** Data to process follows **

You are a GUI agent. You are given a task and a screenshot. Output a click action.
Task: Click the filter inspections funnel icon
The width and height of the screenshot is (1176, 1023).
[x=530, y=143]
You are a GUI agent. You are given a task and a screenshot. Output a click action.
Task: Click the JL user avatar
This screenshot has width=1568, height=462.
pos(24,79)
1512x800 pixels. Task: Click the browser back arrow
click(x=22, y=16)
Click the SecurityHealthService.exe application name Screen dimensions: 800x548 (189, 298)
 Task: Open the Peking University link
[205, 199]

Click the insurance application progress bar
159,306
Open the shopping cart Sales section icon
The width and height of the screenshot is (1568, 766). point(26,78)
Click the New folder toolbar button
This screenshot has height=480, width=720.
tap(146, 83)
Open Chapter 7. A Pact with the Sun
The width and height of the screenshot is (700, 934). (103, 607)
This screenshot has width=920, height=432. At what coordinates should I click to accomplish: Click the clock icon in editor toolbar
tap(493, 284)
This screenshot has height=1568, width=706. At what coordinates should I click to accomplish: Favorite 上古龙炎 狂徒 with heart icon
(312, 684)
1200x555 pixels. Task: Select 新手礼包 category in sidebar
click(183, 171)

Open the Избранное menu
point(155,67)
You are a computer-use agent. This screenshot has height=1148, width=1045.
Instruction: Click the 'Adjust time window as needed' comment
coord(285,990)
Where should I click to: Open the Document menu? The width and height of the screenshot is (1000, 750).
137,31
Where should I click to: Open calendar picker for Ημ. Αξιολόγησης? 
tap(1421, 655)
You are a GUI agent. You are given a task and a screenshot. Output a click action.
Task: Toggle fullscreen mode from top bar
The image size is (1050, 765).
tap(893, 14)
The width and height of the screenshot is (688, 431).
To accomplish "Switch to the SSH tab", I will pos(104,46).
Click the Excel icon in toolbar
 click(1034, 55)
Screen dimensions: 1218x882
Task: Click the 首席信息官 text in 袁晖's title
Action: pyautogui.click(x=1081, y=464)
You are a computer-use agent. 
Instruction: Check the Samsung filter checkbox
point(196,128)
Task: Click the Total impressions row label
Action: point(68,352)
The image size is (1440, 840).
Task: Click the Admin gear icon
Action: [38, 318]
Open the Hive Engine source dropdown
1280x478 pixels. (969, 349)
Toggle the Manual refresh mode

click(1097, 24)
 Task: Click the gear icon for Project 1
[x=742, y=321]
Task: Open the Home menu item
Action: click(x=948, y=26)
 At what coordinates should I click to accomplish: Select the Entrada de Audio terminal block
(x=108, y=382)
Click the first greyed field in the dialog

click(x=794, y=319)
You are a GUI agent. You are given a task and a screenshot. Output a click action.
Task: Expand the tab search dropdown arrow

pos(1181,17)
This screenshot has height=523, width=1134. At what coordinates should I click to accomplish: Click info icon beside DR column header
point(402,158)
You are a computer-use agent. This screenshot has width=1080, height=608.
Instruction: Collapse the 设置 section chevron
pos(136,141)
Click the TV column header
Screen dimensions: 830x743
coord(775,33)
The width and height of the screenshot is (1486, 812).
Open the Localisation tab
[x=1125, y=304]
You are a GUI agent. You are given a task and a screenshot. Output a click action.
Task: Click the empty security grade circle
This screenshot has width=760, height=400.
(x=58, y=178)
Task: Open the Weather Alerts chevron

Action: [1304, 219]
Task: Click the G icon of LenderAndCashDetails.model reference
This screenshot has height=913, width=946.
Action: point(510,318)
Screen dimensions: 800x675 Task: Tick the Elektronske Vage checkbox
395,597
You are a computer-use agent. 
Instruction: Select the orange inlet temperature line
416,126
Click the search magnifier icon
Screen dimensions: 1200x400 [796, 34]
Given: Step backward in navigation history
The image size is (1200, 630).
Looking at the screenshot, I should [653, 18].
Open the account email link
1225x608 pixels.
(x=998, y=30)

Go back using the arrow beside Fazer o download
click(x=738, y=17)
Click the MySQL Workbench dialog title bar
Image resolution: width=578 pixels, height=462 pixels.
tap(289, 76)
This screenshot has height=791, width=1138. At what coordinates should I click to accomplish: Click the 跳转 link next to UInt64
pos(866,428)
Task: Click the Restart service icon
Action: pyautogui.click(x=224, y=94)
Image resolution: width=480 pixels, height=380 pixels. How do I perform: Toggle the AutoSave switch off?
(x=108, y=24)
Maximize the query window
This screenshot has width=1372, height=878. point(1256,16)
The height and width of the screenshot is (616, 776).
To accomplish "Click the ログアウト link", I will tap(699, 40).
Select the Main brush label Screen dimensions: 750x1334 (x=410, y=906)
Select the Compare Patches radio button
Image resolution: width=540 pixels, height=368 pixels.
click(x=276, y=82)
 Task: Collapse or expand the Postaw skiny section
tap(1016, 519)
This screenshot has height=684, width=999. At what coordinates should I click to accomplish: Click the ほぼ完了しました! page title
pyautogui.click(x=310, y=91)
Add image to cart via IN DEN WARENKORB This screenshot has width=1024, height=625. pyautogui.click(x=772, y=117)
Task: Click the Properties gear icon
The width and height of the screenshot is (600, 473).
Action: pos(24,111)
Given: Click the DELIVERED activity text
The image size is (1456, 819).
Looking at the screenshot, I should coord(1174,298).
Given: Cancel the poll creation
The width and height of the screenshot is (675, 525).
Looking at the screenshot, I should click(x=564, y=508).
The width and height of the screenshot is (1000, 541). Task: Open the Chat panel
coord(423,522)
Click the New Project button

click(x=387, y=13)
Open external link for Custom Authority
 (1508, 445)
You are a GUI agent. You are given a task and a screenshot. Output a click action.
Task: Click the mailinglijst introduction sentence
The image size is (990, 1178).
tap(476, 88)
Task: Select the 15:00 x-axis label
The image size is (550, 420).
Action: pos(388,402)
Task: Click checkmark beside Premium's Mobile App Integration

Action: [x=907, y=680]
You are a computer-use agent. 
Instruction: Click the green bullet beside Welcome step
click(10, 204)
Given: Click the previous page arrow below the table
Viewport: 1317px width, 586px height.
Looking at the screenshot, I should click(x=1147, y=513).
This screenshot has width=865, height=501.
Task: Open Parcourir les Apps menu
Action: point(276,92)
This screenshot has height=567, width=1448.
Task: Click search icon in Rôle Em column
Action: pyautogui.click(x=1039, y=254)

** End of Data to process **

**Task item**:
Copy each entry above exactly, character for character.

**Exercise solution**:
You are a GUI agent. You are given a task and a screenshot. Output a click action.
Task: Click the filter inspections funnel icon
The width and height of the screenshot is (1176, 1023).
[x=530, y=143]
You are a GUI agent. You are given a task and a screenshot. Output a click action.
Task: Click the JL user avatar
This screenshot has width=1568, height=462.
pos(24,79)
1512x800 pixels. Task: Click the browser back arrow
click(x=22, y=16)
Click the SecurityHealthService.exe application name Screen dimensions: 800x548 (189, 298)
 Task: Open the Peking University link
[205, 199]

Click the insurance application progress bar
159,306
Open the shopping cart Sales section icon
The width and height of the screenshot is (1568, 766). point(26,78)
Click the New folder toolbar button
This screenshot has height=480, width=720.
tap(146, 83)
Open Chapter 7. A Pact with the Sun
The width and height of the screenshot is (700, 934). (103, 607)
This screenshot has width=920, height=432. At what coordinates should I click to accomplish: Click the clock icon in editor toolbar
tap(493, 284)
This screenshot has height=1568, width=706. At what coordinates should I click to accomplish: Favorite 上古龙炎 狂徒 with heart icon
(312, 684)
1200x555 pixels. Task: Select 新手礼包 category in sidebar
click(183, 171)

Open the Избранное menu
point(155,67)
You are a computer-use agent. This screenshot has height=1148, width=1045.
Instruction: Click the 'Adjust time window as needed' comment
coord(285,990)
Where should I click to: Open the Document menu? The width and height of the screenshot is (1000, 750).
137,31
Where should I click to: Open calendar picker for Ημ. Αξιολόγησης? 
tap(1421, 655)
You are a GUI agent. You are given a task and a screenshot. Output a click action.
Task: Toggle fullscreen mode from top bar
The image size is (1050, 765).
tap(893, 14)
The width and height of the screenshot is (688, 431).
To accomplish "Switch to the SSH tab", I will pos(104,46).
Click the Excel icon in toolbar
 click(1034, 55)
Screen dimensions: 1218x882
Task: Click the 首席信息官 text in 袁晖's title
Action: pyautogui.click(x=1081, y=464)
You are a computer-use agent. 
Instruction: Check the Samsung filter checkbox
point(196,128)
Task: Click the Total impressions row label
Action: point(68,352)
The image size is (1440, 840).
Task: Click the Admin gear icon
Action: [38, 318]
Open the Hive Engine source dropdown
1280x478 pixels. (969, 349)
Toggle the Manual refresh mode

click(1097, 24)
 Task: Click the gear icon for Project 1
[x=742, y=321]
Task: Open the Home menu item
Action: click(x=948, y=26)
 At what coordinates should I click to accomplish: Select the Entrada de Audio terminal block
(x=108, y=382)
Click the first greyed field in the dialog

click(x=794, y=319)
You are a GUI agent. You are given a task and a screenshot. Output a click action.
Task: Expand the tab search dropdown arrow

pos(1181,17)
This screenshot has height=523, width=1134. At what coordinates should I click to accomplish: Click info icon beside DR column header
point(402,158)
You are a computer-use agent. This screenshot has width=1080, height=608.
Instruction: Collapse the 设置 section chevron
pos(136,141)
Click the TV column header
Screen dimensions: 830x743
coord(775,33)
The width and height of the screenshot is (1486, 812).
Open the Localisation tab
[x=1125, y=304]
You are a GUI agent. You are given a task and a screenshot. Output a click action.
Task: Click the empty security grade circle
This screenshot has width=760, height=400.
(x=58, y=178)
Task: Open the Weather Alerts chevron

Action: [1304, 219]
Task: Click the G icon of LenderAndCashDetails.model reference
This screenshot has height=913, width=946.
Action: point(510,318)
Screen dimensions: 800x675 Task: Tick the Elektronske Vage checkbox
395,597
You are a computer-use agent. 
Instruction: Select the orange inlet temperature line
416,126
Click the search magnifier icon
Screen dimensions: 1200x400 [796, 34]
Given: Step backward in navigation history
The image size is (1200, 630).
Looking at the screenshot, I should [653, 18].
Open the account email link
1225x608 pixels.
(x=998, y=30)

Go back using the arrow beside Fazer o download
click(x=738, y=17)
Click the MySQL Workbench dialog title bar
Image resolution: width=578 pixels, height=462 pixels.
tap(289, 76)
This screenshot has height=791, width=1138. At what coordinates should I click to accomplish: Click the 跳转 link next to UInt64
pos(866,428)
Task: Click the Restart service icon
Action: pyautogui.click(x=224, y=94)
Image resolution: width=480 pixels, height=380 pixels. How do I perform: Toggle the AutoSave switch off?
(x=108, y=24)
Maximize the query window
This screenshot has width=1372, height=878. point(1256,16)
The height and width of the screenshot is (616, 776).
To accomplish "Click the ログアウト link", I will tap(699, 40).
Select the Main brush label Screen dimensions: 750x1334 (x=410, y=906)
Select the Compare Patches radio button
Image resolution: width=540 pixels, height=368 pixels.
click(x=276, y=82)
 Task: Collapse or expand the Postaw skiny section
tap(1016, 519)
This screenshot has height=684, width=999. At what coordinates should I click to accomplish: Click the ほぼ完了しました! page title
pyautogui.click(x=310, y=91)
Add image to cart via IN DEN WARENKORB This screenshot has width=1024, height=625. pyautogui.click(x=772, y=117)
Task: Click the Properties gear icon
The width and height of the screenshot is (600, 473).
Action: pos(24,111)
Given: Click the DELIVERED activity text
The image size is (1456, 819).
Looking at the screenshot, I should coord(1174,298).
Given: Cancel the poll creation
The width and height of the screenshot is (675, 525).
Looking at the screenshot, I should click(x=564, y=508).
The width and height of the screenshot is (1000, 541). Task: Open the Chat panel
coord(423,522)
Click the New Project button

click(x=387, y=13)
Open external link for Custom Authority
 (1508, 445)
You are a GUI agent. You are given a task and a screenshot. Output a click action.
Task: Click the mailinglijst introduction sentence
The image size is (990, 1178).
tap(476, 88)
Task: Select the 15:00 x-axis label
The image size is (550, 420).
Action: pos(388,402)
Task: Click checkmark beside Premium's Mobile App Integration

Action: [x=907, y=680]
You are a computer-use agent. 
Instruction: Click the green bullet beside Welcome step
click(10, 204)
Given: Click the previous page arrow below the table
Viewport: 1317px width, 586px height.
Looking at the screenshot, I should click(x=1147, y=513).
This screenshot has width=865, height=501.
Task: Open Parcourir les Apps menu
Action: point(276,92)
This screenshot has height=567, width=1448.
Task: Click search icon in Rôle Em column
Action: pyautogui.click(x=1039, y=254)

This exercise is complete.